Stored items
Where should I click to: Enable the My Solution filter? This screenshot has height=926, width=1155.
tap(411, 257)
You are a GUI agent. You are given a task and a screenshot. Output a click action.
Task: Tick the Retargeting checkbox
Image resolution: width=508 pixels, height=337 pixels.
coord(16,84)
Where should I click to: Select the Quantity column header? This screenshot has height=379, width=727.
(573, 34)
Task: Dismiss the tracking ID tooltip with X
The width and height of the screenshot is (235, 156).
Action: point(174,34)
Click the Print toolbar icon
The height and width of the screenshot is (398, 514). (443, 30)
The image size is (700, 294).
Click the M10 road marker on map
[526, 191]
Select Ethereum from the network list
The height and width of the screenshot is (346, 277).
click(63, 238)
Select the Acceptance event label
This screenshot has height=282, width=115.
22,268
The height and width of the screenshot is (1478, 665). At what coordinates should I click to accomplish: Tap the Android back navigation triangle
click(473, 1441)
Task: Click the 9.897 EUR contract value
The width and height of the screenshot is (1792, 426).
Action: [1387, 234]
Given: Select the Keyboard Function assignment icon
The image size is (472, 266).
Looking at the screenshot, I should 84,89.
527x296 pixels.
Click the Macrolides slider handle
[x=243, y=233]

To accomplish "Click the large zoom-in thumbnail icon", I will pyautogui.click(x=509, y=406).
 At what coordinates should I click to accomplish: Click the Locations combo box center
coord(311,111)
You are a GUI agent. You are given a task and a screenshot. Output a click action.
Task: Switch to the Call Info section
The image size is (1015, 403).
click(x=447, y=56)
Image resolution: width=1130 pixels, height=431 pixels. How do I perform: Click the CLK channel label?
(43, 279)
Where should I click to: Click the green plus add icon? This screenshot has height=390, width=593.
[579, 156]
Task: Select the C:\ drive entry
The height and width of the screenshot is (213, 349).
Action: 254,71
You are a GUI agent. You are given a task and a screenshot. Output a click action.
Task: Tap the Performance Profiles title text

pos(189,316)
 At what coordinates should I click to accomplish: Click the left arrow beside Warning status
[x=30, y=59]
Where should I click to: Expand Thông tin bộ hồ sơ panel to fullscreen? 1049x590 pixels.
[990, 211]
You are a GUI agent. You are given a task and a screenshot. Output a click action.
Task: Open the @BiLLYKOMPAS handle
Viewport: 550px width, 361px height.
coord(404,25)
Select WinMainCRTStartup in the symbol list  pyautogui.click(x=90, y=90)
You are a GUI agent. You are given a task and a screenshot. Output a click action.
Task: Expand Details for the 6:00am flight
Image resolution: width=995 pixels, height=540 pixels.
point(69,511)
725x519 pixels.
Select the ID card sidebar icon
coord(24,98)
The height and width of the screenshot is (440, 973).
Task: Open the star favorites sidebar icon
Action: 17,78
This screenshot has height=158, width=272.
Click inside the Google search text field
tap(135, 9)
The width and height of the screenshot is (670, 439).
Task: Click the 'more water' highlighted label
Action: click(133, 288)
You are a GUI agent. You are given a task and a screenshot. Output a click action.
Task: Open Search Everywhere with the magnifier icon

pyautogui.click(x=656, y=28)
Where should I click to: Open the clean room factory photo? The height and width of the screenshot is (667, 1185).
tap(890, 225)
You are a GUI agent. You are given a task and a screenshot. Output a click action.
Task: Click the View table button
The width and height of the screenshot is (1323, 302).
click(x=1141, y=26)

_WHAT YOU WILL DO_:
In the data above, find the line that contains "Where should I click to: Expand" and the line that contains "725x519 pixels.". Repeat exactly those lines and every line between them, and only those.

_COMPLETED TASK_:
Where should I click to: Expand Thông tin bộ hồ sơ panel to fullscreen? 1049x590 pixels.
[990, 211]
You are a GUI agent. You are given a task and a screenshot. Output a click action.
Task: Open the @BiLLYKOMPAS handle
Viewport: 550px width, 361px height.
coord(404,25)
Select WinMainCRTStartup in the symbol list  pyautogui.click(x=90, y=90)
You are a GUI agent. You are given a task and a screenshot. Output a click action.
Task: Expand Details for the 6:00am flight
Image resolution: width=995 pixels, height=540 pixels.
point(69,511)
725x519 pixels.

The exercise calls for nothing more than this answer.